A few weeks back there was a world wide Climate Change Blog Action Day, organised by Change.org. Here are a few links that Change.org's Humanitarian Relief blogger Michael Bear gathered together, all relating to the causal impact of climate change on conflict:
Michael notes:
[T]he issue isn't one of surviving an especially fierce rain or harsh winter, but the cumulative effects of many fierce rains and many harsh winters. Next, climate change alone won't cause conflict but, along with other factors, will contribute to and shape it. It's one variable among many others, such as cultural, economic, or demographic factors. Last, unless a society learns to adapt to sustained climate change, its wealth will decline and its social fabric will weaken with each passing year. But even if a society faces these environmental challenges, a trigger--such as an assassination, extreme natural event, or random act of group violence--is usually required to ignite violent conflict.

Guardian: GM crops to save Africa from disaster?

In a new scientific paper, professor Sir Gordon Conway predicts a catastrophic increase of food shortages in Africa, as a result of the devastating impact of climate change on the continent - the Guardian reported. Africa already suffers to a greater extent than the rest of the world from the effects of climate change, such as rising temperature, more droughts, floods and storm surges.
Conway predicts hunger on the continent could increase dramatically in the short term as droughts and desertification increase, and climate change affects water supplies. "Projected reductions in crop yields could be as much as 50% by 2020 and 90% by 2100," the paper says.
"In certain circumstances we will need GM crops because we wont be able to find the gene naturally. GM may be the speediest and most efficient way to increase yields. Drought tolerance is governed by a range of genes. It is a big problem for breeders of [both] GM and ordinary plants."
Sir Gordon argues that more research into climate change needs to be done. Whereas forecasts all predict increasingly extreme weather conditions, their exact manifestation remains uncertain.
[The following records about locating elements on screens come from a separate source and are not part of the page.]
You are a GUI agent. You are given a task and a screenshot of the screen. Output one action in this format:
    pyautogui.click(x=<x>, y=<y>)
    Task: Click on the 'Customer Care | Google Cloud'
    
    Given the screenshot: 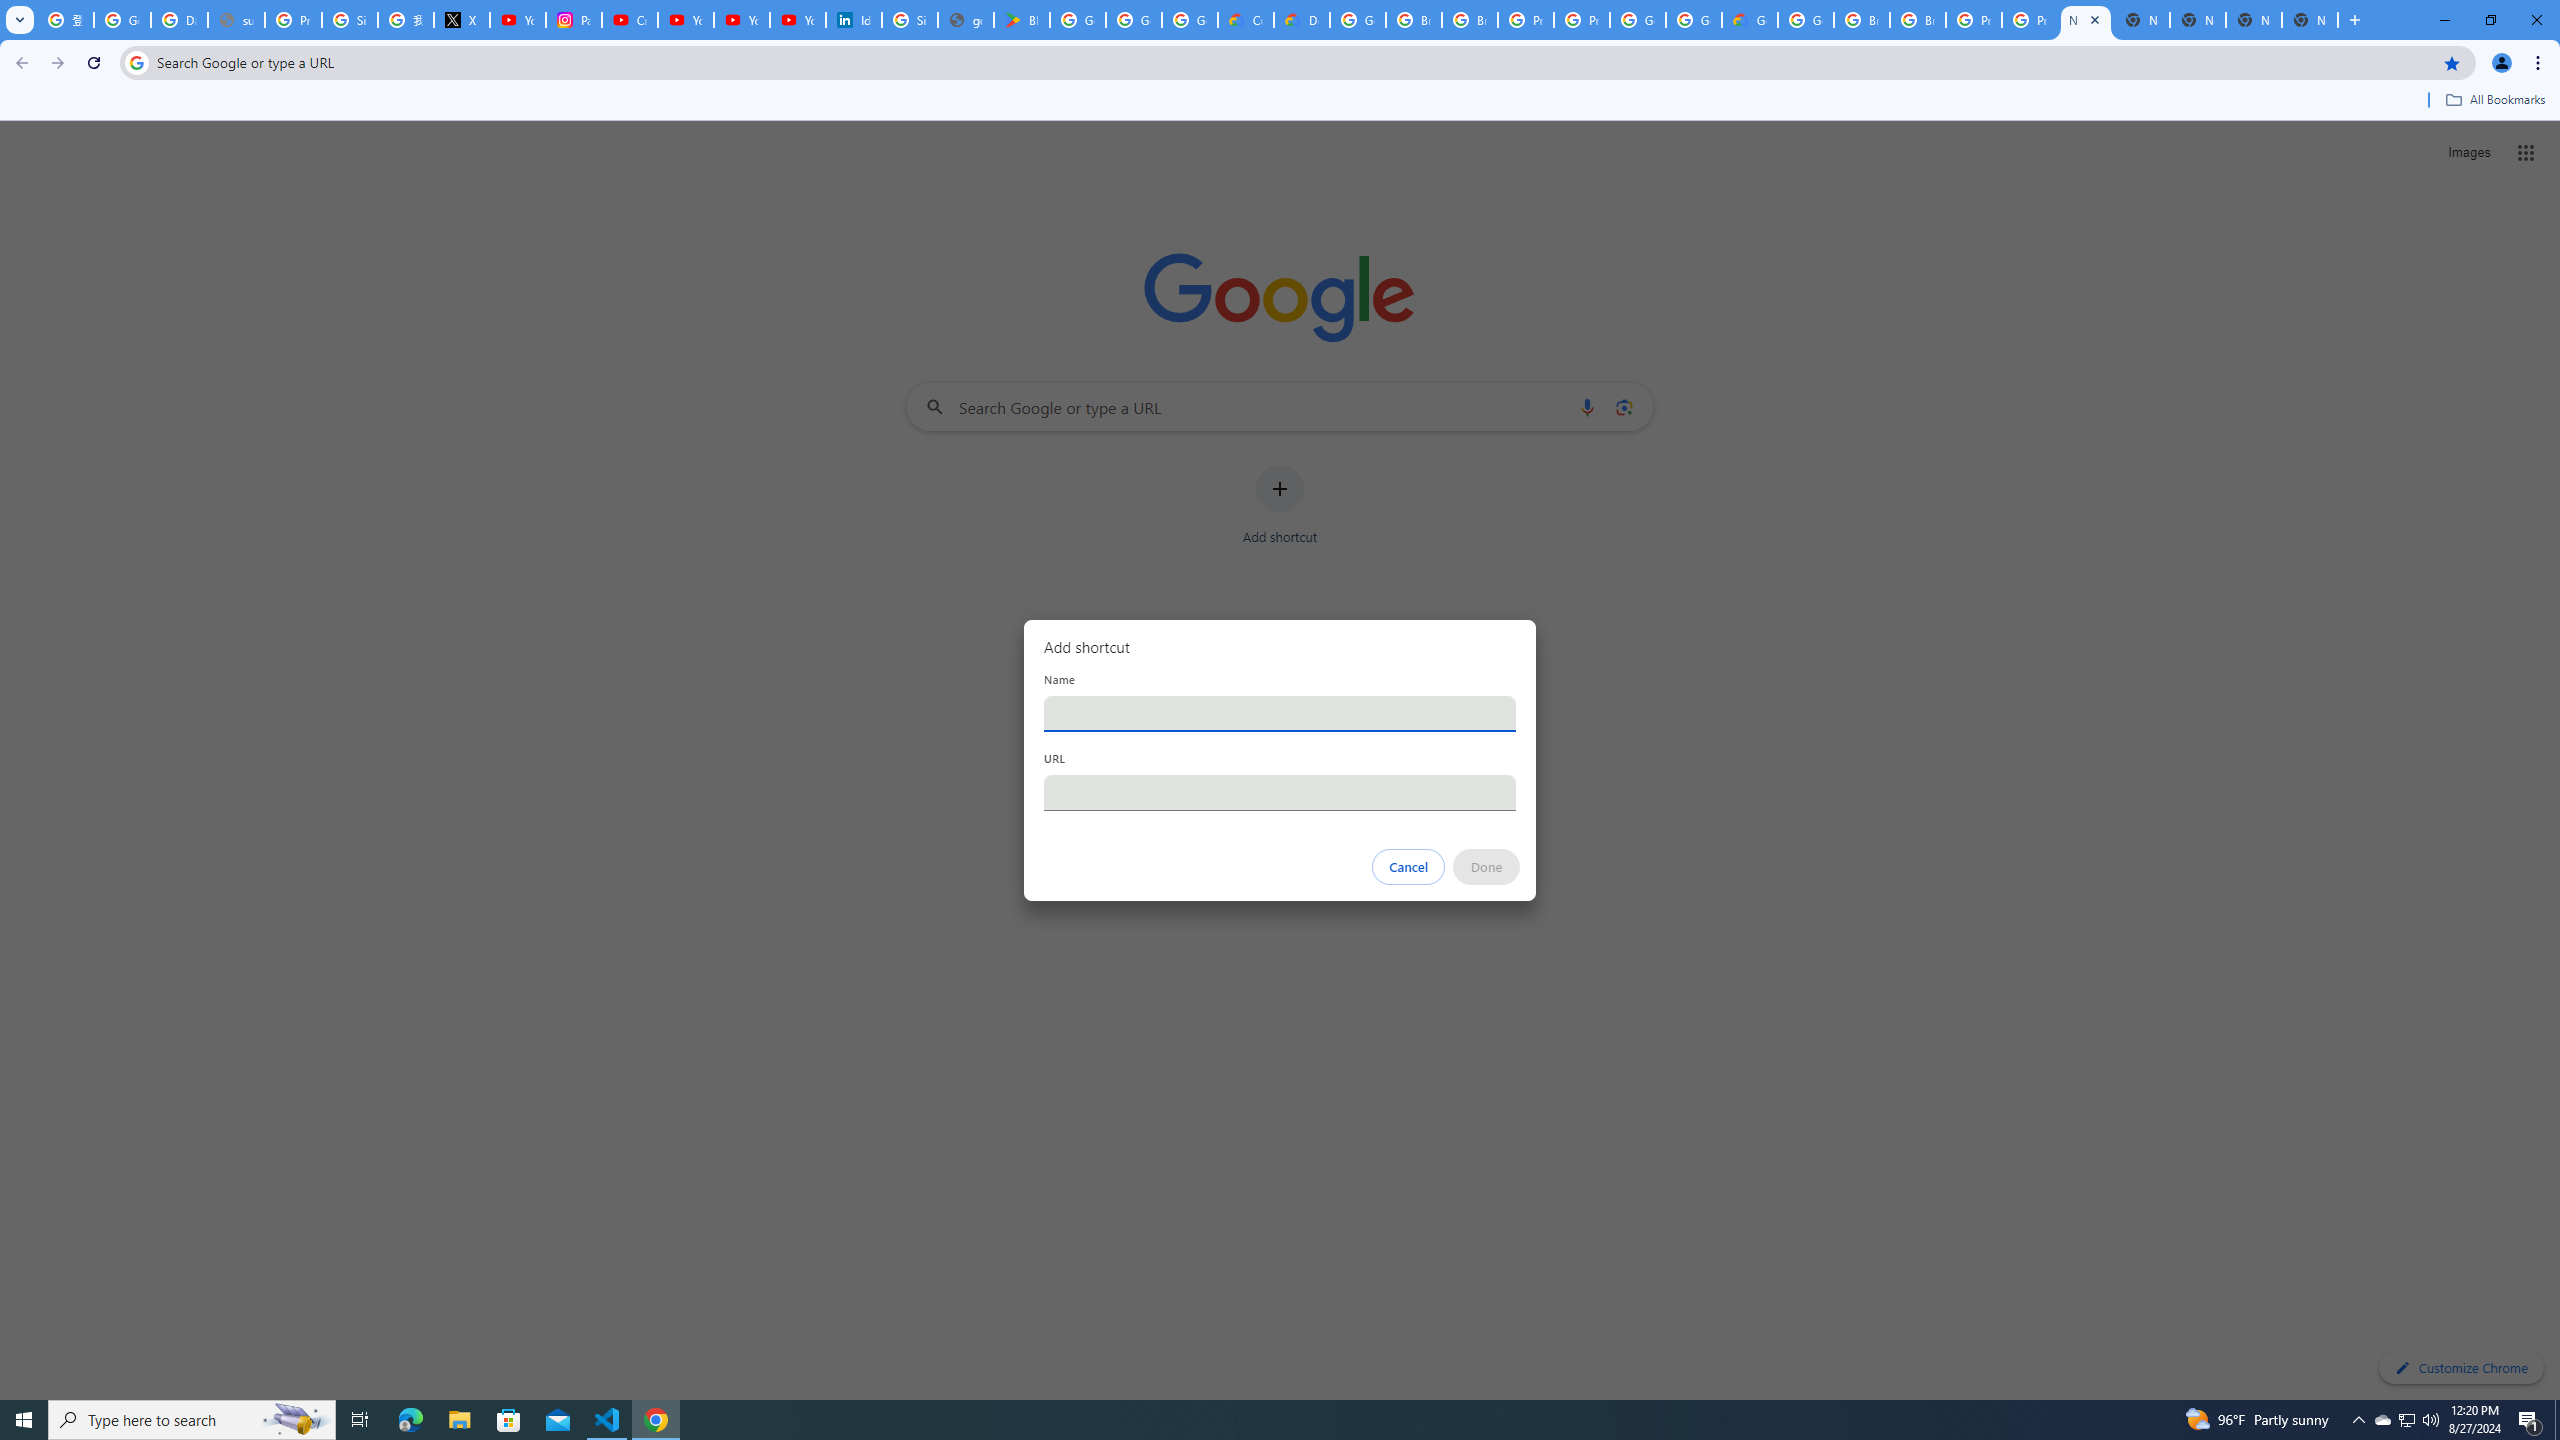 What is the action you would take?
    pyautogui.click(x=1244, y=19)
    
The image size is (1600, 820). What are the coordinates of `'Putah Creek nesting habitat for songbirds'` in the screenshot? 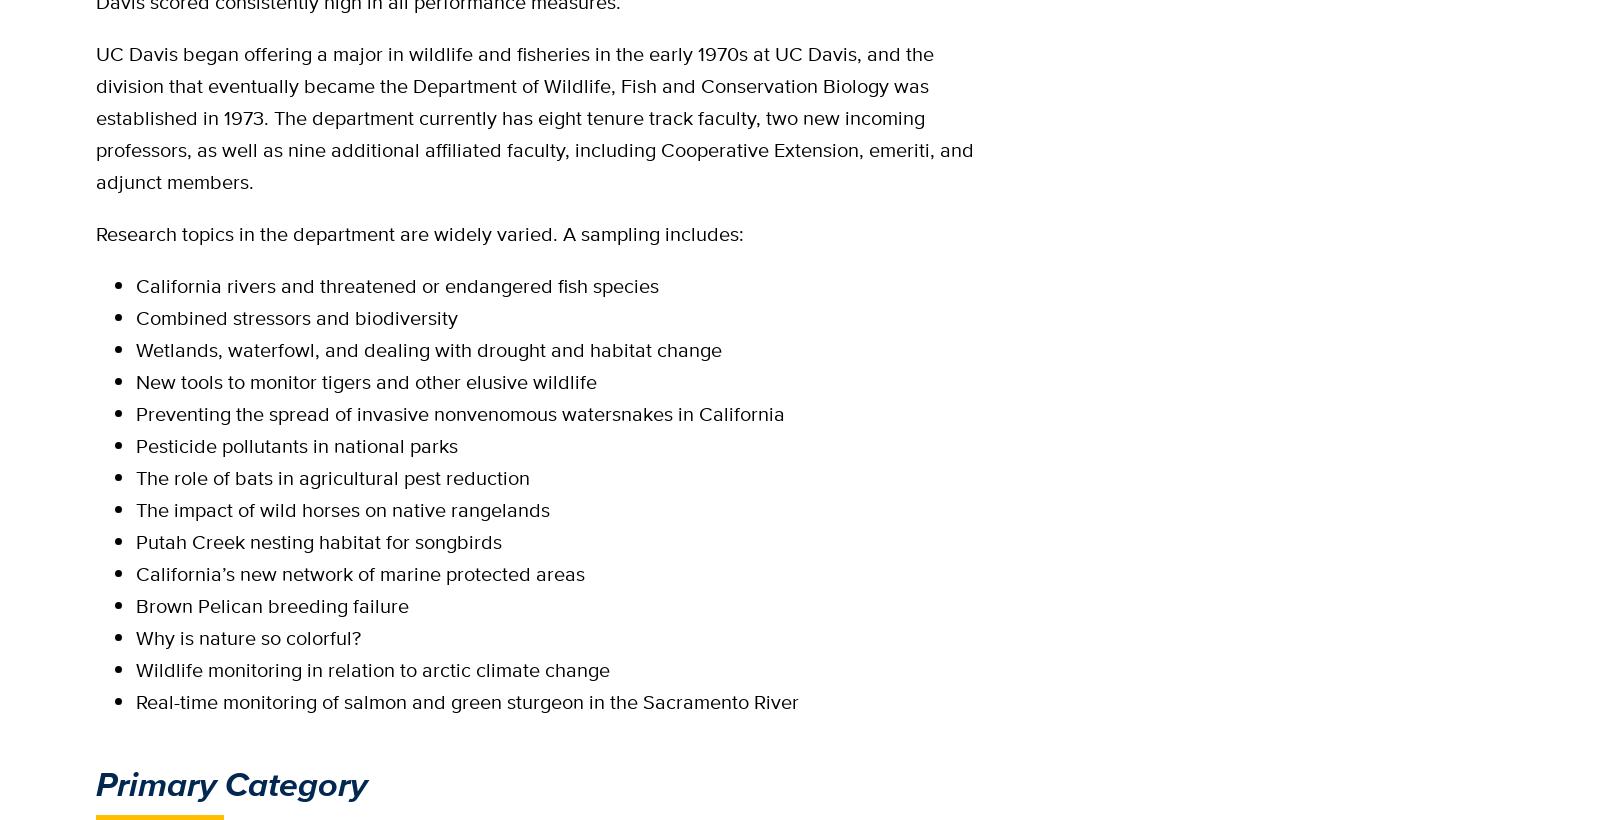 It's located at (319, 541).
CRED Crunch Newsletter Nov 09: major losses in Asia and S-America C

The November 2009 newsletter from the Centre for Research on the Epidemiology of Disasters (CRED) provides a balanced perspective on disaster data from the first semester of 2009.
Although global disaster impact figures in the first half of the year 2009 appeared relatively low compared to the 1999-2008 yearly average, many countries, mostly in Asia and South America, suffered major losses. [...]
The first half of 2009 underlines societies’ vulnerability to climate-related and geophysical disasters. A long road remains to better protect the vulnerable and developing societies.

Tuesday, November 3, 2009

HPG policy brief: Untangling Early Recovery

The Overseas Development Institute's Humanitarian Policy Group has published a new Policy Brief: Untangling Early Recovery. This document provides an overview of early recovery, in preparation of up-coming HPG research on early recovery, stabilisation and transitions. Its main arguments are that:
  • ‘Early recovery’ has functioned as a way to classify and conceive of a broad range of activities and strategies which seek to promote recovery in humanitarian and transitional settings. However, the added value of early recovery has yet to be consistently demonstrated.
  • Attention to early recovery is part of a drive to better organise international responses to foster recovery from conflict. Policy-makers should understand the opportunities and tensions presented by different approaches, including humanitarian assistance, development, and stabilisation, peace-building and state-building.
  • Policy-makers and practitioners must be specific in portraying problems and proposed solutions; early recovery has served as a catch-all term for very different issues related to recovery.